ASSIGNED TASK:
For the records below, give the count of lines holding the word "computer" and nothing more.
---------- EXCERPTED DATA ----------
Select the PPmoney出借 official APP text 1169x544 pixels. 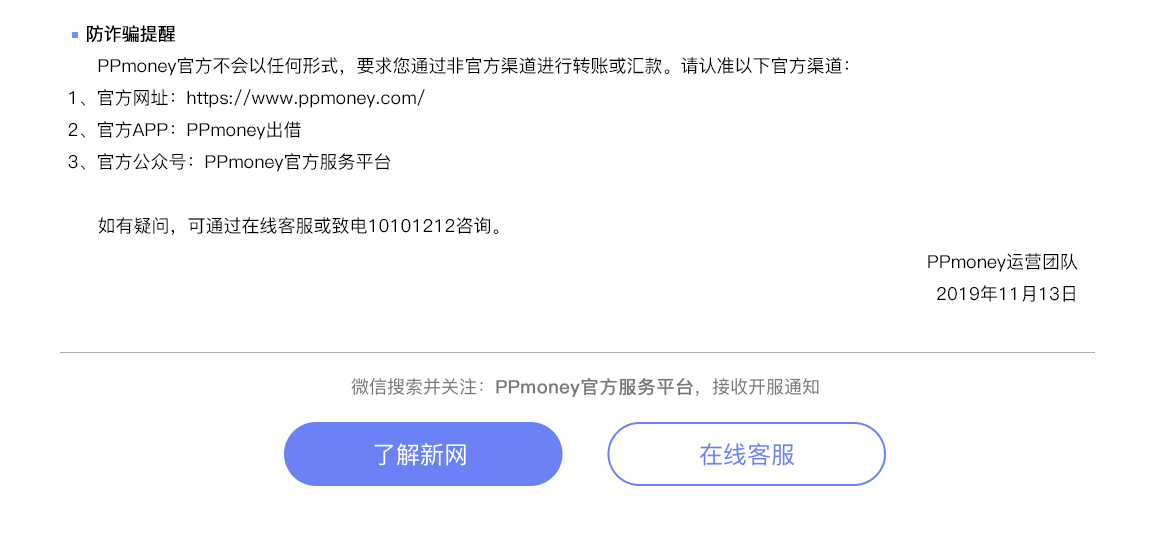point(244,130)
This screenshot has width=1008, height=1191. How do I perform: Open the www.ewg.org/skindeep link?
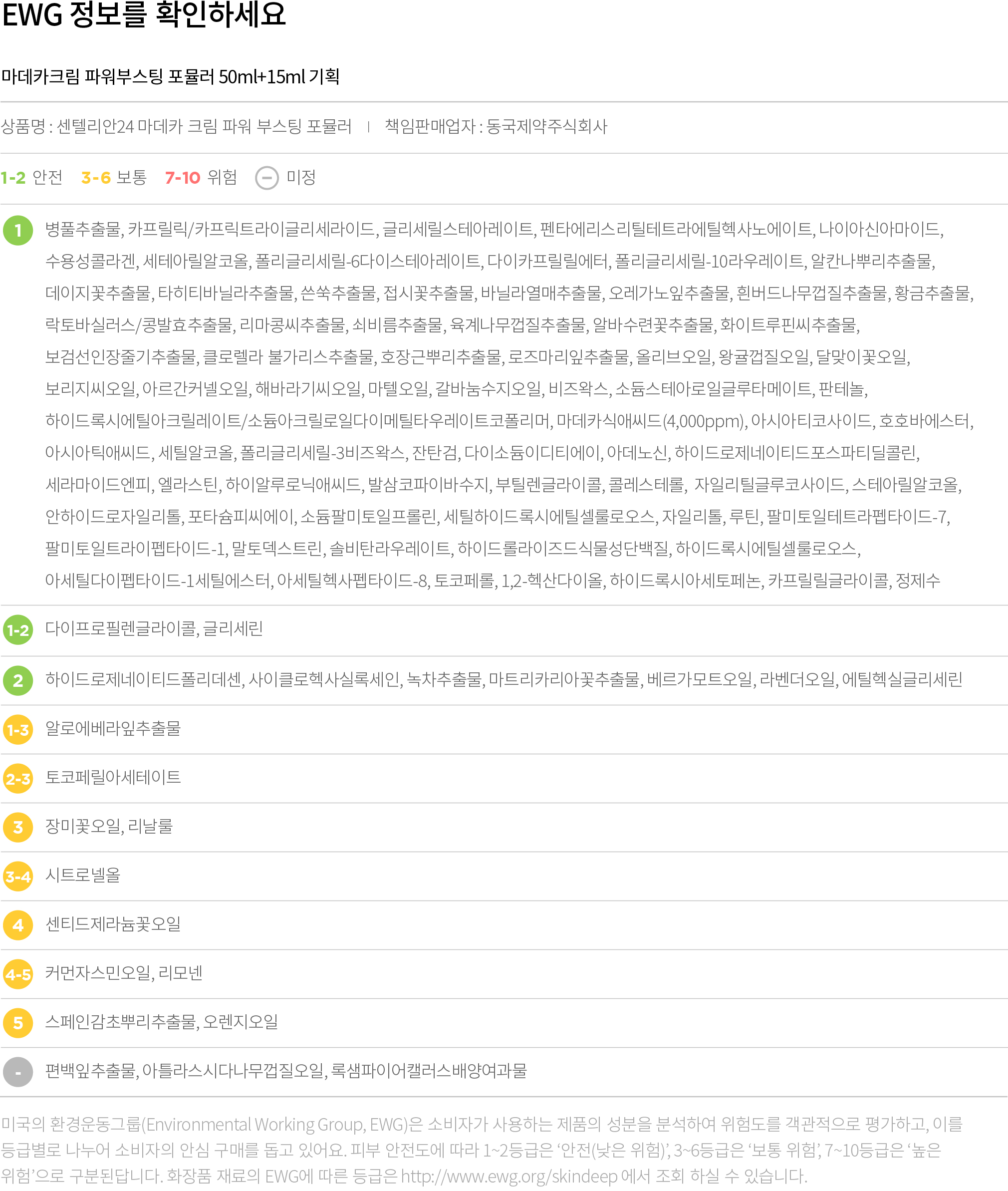tap(509, 1176)
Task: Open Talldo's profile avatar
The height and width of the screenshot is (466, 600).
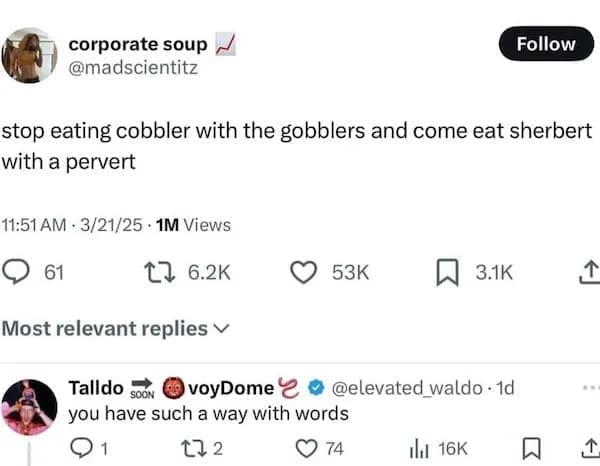Action: pos(29,407)
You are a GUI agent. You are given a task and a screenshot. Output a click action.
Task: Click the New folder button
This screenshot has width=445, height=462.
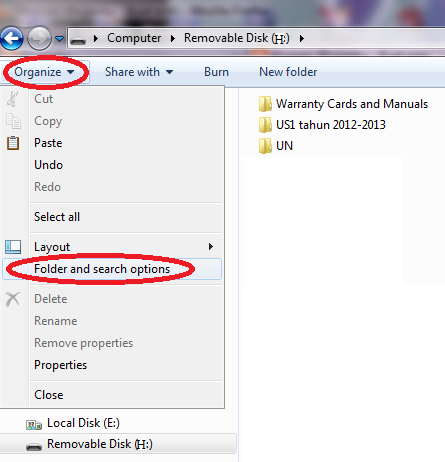(x=288, y=72)
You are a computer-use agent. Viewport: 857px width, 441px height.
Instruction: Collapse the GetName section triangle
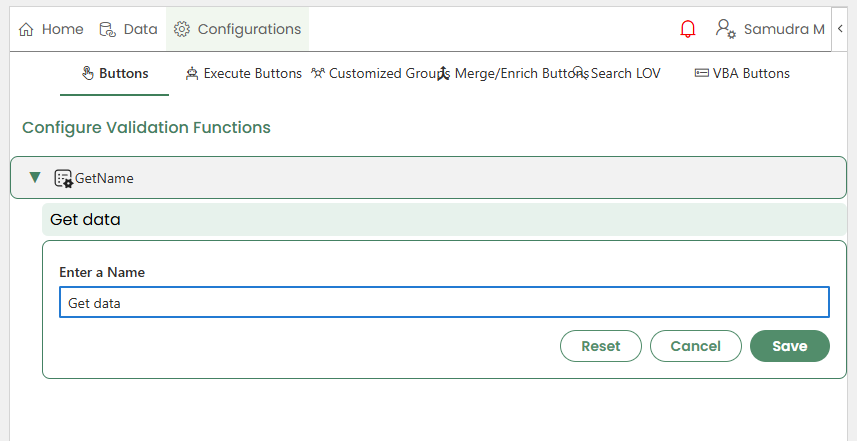click(35, 178)
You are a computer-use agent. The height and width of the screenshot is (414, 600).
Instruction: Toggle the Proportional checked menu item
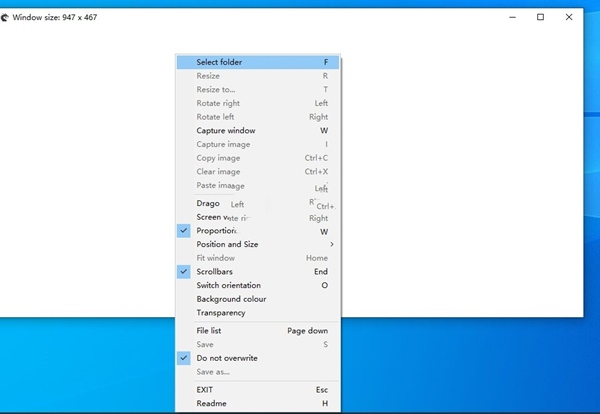(216, 231)
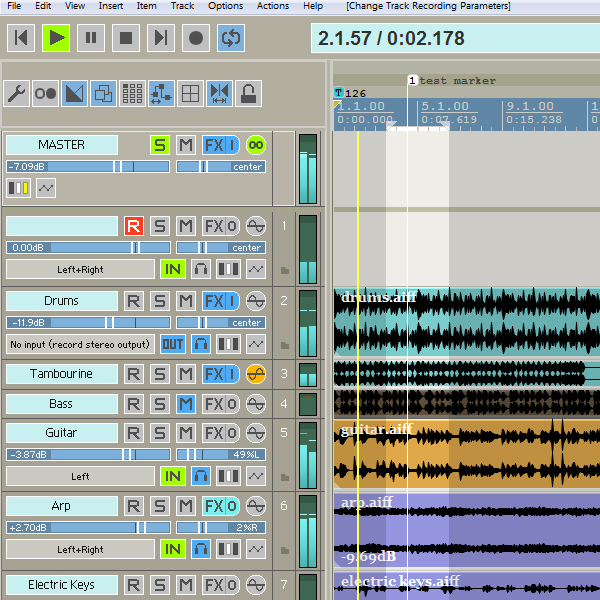Screen dimensions: 600x600
Task: Toggle the grid lines toolbar icon
Action: point(190,94)

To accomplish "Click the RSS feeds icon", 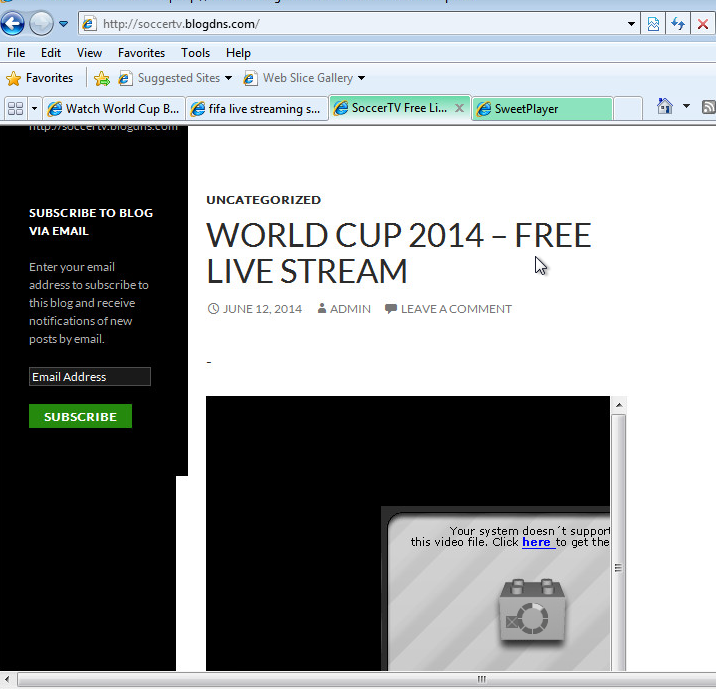I will coord(708,107).
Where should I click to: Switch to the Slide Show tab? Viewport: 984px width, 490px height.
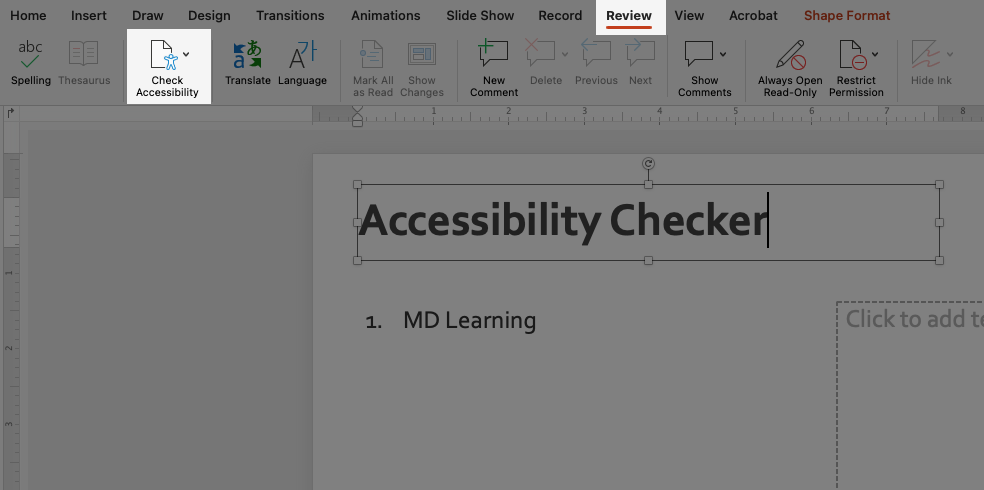point(480,16)
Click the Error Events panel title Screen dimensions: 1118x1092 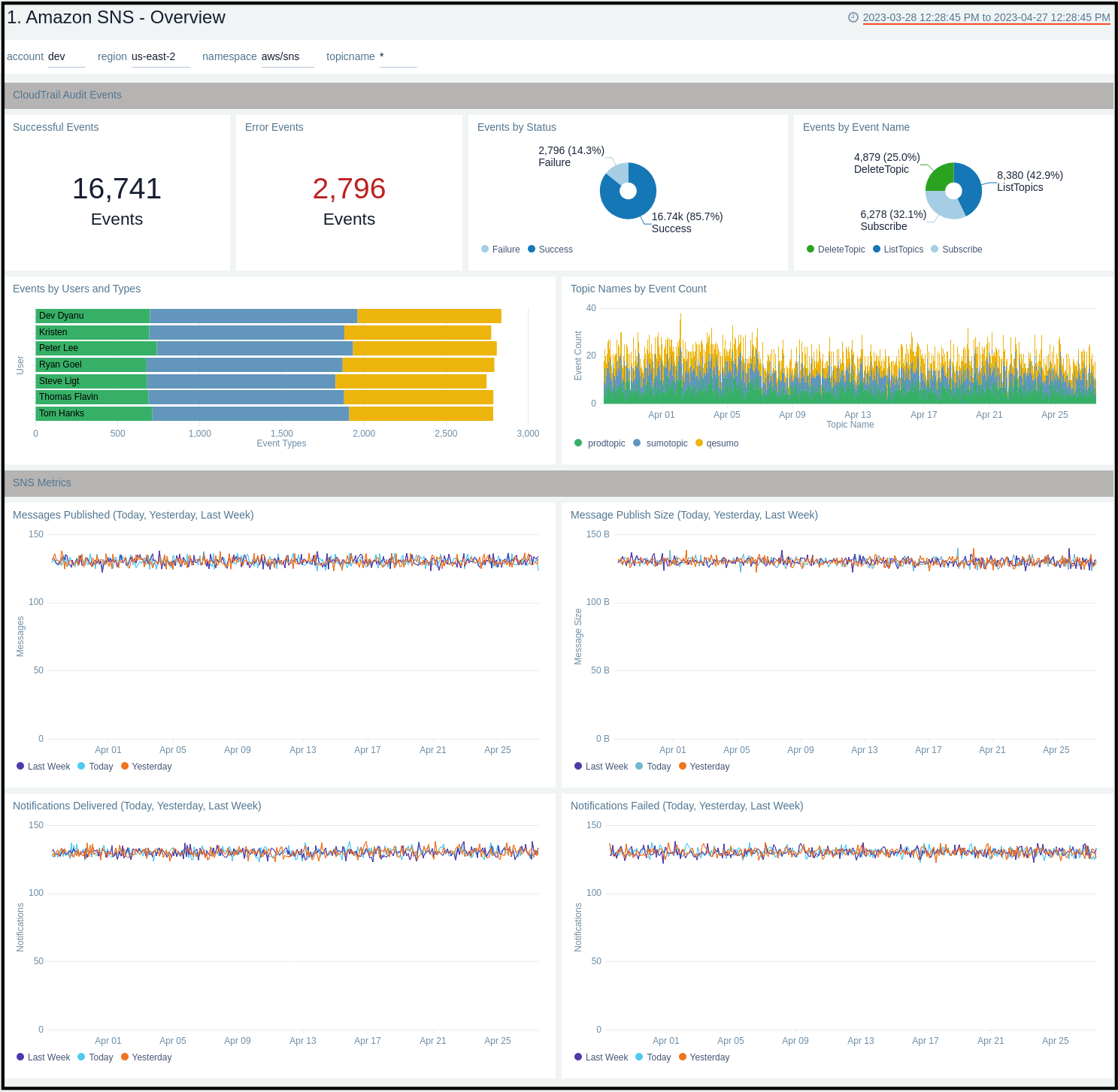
----------
RESPONSE:
2